Beauty, like many social constructions, is a product of specific periods of history. In the urban context, one period of history’s idea of beauty is often imposed on past notions—and the form that this takes, as in Haussmann’s Paris and the City Beautiful Movement, is through the demolition of the past. Presently, there is perhaps no clearer manifestation of these tendencies than in contemporary China, where the combination of unchallenged, centralized power and extreme economic development have enabled one of China’s most significant and extensive urban transformations.

The tradition of authoritarian power that enabled the uniform construction and ordered layouts that once defined Chinese cities is also the tradition enabling their destruction. The rationale for the large-scale demolition of traditional urban fabrics is not so different from the goals expounded by the urban beautification movements in Europe and the United States. In Beijing, many traditional neighborhoods have been officially labeled as “dangerous” and “dilapidated”. The decay of traditional neighborhoods is the result of an ideologically driven reconfiguration of the original fabric, as the Communist Party, in the early years of its new state, ordered traditional homes to be transformed from private family households to multifamily compounds. As a result, unregulated constructions and additions dismantled the architectural integrity of the homes, and filled the courtyards with haphazard shanties. The decades of state-sponsored disdain of history during the Mao era effectively turned urban fabrics once symbolic of Chinese culture and society into slums.

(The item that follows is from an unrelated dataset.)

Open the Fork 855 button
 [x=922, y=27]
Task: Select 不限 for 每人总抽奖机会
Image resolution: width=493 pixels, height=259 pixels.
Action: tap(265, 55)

The demolition of traditional urban fabrics is, in most cases, total. With little or no historical encumbrances, new street patterns, wider streets, and buildings of uniform facades can be imposed on a blank slate. The rationale for this process is primarily economic. As in Haussmann’s Paris, the new city gives an urban face to the new society, while driving out the poor from the city centers. The social order, and its corresponding aesthetics, is one based on giving an urban face to the new wealth, the departure from an uncomfortable past, and the pursuit of the new goals and requirements introduced by the market economy. The form that urban beautification takes in China is not the adjustment and modification of existing fabrics, but is, most often, the complete erasure of the past and its replacement with the new. The urban beauty of the socially ordered, imperial past, decayed through ideological neglect, has become a casualty of a new form of beauty. To ask whether this new reality is beautiful or not is irrelevant. The more significant question is, who does this beauty belong to?